Like a guy who was one of the best guitarists ive seen but refused to play guitar anywhere but his attic. Where he had a full rackmounted double bass drum kit bass amp 2 basses 5 guitars and a full stack........

He was competant on all instruments. id go so far as to say he was amazing on guitar and drums. That doesnt help when you cant play anywhere but upstairs in your home.........

ok then


----------



## Desecrated (Aug 14, 2008)

Short answer; 

Pay them.


----------



## Demeyes (Aug 14, 2008)

I find that going to plenty of local gigs help. Get talking to people, don't jump in with "I'm looking for a drummer do you drum", just get chatting to people and you'll usually find a few people who are sound and play instruments.
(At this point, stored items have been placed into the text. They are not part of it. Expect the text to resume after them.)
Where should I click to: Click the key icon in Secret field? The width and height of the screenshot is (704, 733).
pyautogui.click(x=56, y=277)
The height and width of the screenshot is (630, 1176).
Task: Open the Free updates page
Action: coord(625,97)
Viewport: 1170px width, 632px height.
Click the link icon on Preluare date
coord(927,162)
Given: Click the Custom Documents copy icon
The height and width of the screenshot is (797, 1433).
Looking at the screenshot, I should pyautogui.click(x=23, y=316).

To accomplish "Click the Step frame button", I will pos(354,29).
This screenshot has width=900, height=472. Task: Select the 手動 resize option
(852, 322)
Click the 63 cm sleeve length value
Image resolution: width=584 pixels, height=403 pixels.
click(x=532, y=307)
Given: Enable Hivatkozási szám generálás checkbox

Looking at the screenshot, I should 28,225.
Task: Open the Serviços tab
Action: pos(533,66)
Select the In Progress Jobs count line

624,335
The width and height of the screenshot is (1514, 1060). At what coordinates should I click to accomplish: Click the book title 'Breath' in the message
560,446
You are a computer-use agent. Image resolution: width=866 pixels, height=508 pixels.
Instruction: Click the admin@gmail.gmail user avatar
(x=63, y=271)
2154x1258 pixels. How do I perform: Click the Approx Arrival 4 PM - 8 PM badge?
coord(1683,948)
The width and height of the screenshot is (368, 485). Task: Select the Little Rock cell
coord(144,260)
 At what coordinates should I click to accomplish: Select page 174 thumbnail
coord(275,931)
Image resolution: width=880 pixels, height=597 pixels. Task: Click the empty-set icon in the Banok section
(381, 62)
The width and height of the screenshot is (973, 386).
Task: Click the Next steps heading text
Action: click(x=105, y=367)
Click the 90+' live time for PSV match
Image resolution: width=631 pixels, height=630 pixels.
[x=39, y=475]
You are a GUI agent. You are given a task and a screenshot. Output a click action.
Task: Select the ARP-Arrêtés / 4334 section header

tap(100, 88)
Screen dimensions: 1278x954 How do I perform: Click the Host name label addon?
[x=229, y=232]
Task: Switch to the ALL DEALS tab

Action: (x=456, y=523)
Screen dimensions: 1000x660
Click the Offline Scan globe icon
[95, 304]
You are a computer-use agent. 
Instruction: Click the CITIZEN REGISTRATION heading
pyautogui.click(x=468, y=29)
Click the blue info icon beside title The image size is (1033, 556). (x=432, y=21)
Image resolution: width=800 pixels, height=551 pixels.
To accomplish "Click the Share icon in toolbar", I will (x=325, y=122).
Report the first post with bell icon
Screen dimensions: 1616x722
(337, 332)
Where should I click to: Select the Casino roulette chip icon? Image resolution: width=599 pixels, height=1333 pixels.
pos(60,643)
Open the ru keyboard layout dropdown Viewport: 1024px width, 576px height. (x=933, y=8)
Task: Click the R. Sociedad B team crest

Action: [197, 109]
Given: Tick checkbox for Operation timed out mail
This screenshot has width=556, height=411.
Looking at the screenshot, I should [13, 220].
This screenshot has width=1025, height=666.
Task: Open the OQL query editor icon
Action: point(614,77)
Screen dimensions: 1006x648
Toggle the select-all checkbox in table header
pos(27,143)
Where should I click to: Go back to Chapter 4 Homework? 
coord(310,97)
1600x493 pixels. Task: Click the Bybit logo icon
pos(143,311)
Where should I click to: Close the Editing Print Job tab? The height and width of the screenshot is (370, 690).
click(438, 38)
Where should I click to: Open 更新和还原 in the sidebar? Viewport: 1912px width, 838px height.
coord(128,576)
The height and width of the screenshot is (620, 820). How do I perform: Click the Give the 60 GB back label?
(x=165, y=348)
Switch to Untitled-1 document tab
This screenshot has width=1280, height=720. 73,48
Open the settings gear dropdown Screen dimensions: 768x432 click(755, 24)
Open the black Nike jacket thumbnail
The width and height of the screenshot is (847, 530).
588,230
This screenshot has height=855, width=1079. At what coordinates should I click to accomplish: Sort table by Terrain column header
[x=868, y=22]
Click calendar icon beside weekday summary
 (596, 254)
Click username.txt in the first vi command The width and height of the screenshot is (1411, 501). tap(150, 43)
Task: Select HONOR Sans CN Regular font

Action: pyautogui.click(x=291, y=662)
Even get talking to the bands too. 
I've never found anyone permanent through ads, through friends and friends of friends usually seems to work out the best.
If you are looking though, put some thought into where you place your ads, I've heard that music schools is a great place to try and recruit people who can actually play and are serious.


----------



## budda (Aug 14, 2008)

you want to form a good band?

dont settle.


----------



## kristallin (Aug 16, 2008)

I've found that the more vague I describe an add, the more responses I get. Out of maybe 20-30 responses I can always rely on one person who may not be the most stellar musician, but has a personal and musical quality that makes you look up. 9 times out of 10 they in turn know other people, they again know others, and before you know it the band comes together.
My new band originated from a chance meeting with a guitarist, who in turn had a drummer he was comfortable with. I had heard an old friend had moved to NYC, she was quickly persuaded to sing, and I had kept the phone number of a violist from a defunct old project around - the only thing stopping the band from actually playing until now was that we all went on vacation one after the other!


----------



## Diogene303 (Aug 17, 2008)

From bands i've been in from the past it's always been word of mouth , i have put add's in music magazines and it's pretty much gone no where. One rule of thumb for me is get to know the guys/girls your going to be jamming with. I tend to say hey "up for a drink or two" and then get to know them that way and then start to build up a good friendship with everyone. Many a time in bands i've had some many people let me down because they can't get to gigs/rehearsal etc. 

My current band is by far the best yet , we mix industrial , black metal and some classical / jazz thrown in. our drummer is from an old band my brother played in and have known him for 8 years. The bass play worked with the other guitarist in his ex band. and the really tough people i had finding where someone that played cello and keyboards / the violin player ( who was working doing temp work for the music company i'm working for and we just chatted one days as she was into a band i liked ) and a singer with a great voice. 
It toke me 6 months to find everyone but we are all having fun with the band and when you click with the right guys it's so cool.


----------



## Richardscuro (Aug 17, 2008)

Word of mouth is the best. Most people who post adds and respond to adds don't know what they are doing. There is definitely a reason why they aren't playing with amyone most of the time. I would take personality over ability. Granted, the person has to have some ability, but if a person is a complete jerk or doesn't know how to interact with other human beings, there is no point in trying to form a band with them because it won't last. Ability can be nurtured and inspired but people don't change their personalities.


----------



## MerlinTKD (Aug 17, 2008)

Every decent band I've been in has been "a friend of a friend". Tell the people you know, who's instincts and judgment you trust, what you're looking for, and if the person is out there, you'll get put in touch.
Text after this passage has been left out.